The Judgment House is a 1917 American silent drama film directed by J. Stuart Blackton and written by J. Stuart Blackton based upon the novel by Gilbert Parker. The film stars Violet Heming, Wilfred Lucas, Conway Tearle, Paul Doucet, Florence Deshon, and Lucille Hammill. The film was released on November 19, 1917, by Paramount Pictures.

==Plot==
As described in a film magazine, Jasmine Grenfel forsakes her suitor Ian Stafford and marries Rudyard Byng, who has worked his way up to the top rungs of success in the African diamond mines of the Transvaal. Stafford, saddened, goes to Africa. During the three years that follow Byng becomes dissipated. Adrian Fellowes, his secretary, has intrigues with several women including the dancer Al'Mah. He has also paid some attention to Jasmine, which has aroused the dancer's jealousy. Fellowes is found murdered and the husband and wife both suspect each other of the crime. At the outbreak of the Boer War Byng joins the army and Jasmine and Al'Mah join the Red Cross. The battles that ensue bring out the manhood of Byng. Al'Mah is struck by a fragment of a shell and in a dying confession admits the murder of Fellow.

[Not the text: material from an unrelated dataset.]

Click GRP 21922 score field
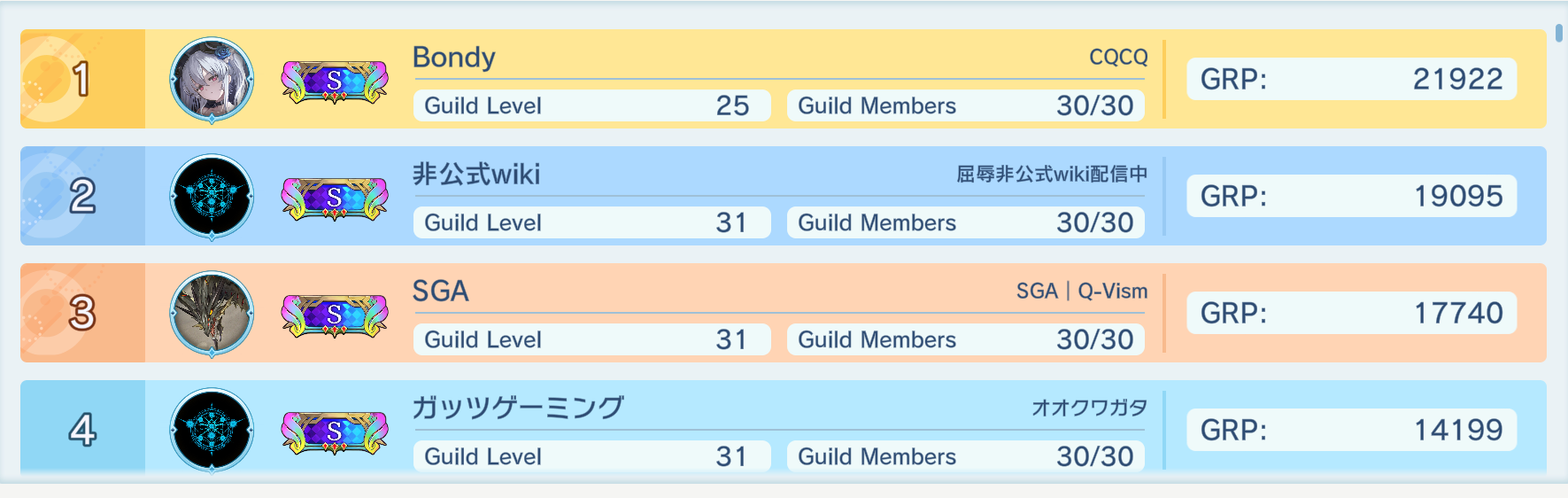The height and width of the screenshot is (498, 1568). point(1351,79)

Jasmine and Byng are later happily reunited.

== Cast ==
- Violet Heming as Jasmine Grenfel
- Wilfred Lucas as Rudyard Byng
- Conway Tearle as Ian Stafford
- Paul Doucet as Adrian Fellowes
- Florence Deshon as Al'Mah
- Lucille Hammill as Lou
- Crazy Thunder as Krool

==Reception==
Like many American films of the time, The Judgment House was subject to cuts by city and state film censorship boards. For example, the Chicago Board of Censors cut the intertitle "Did Fellowes lead you to believe that I am bad?"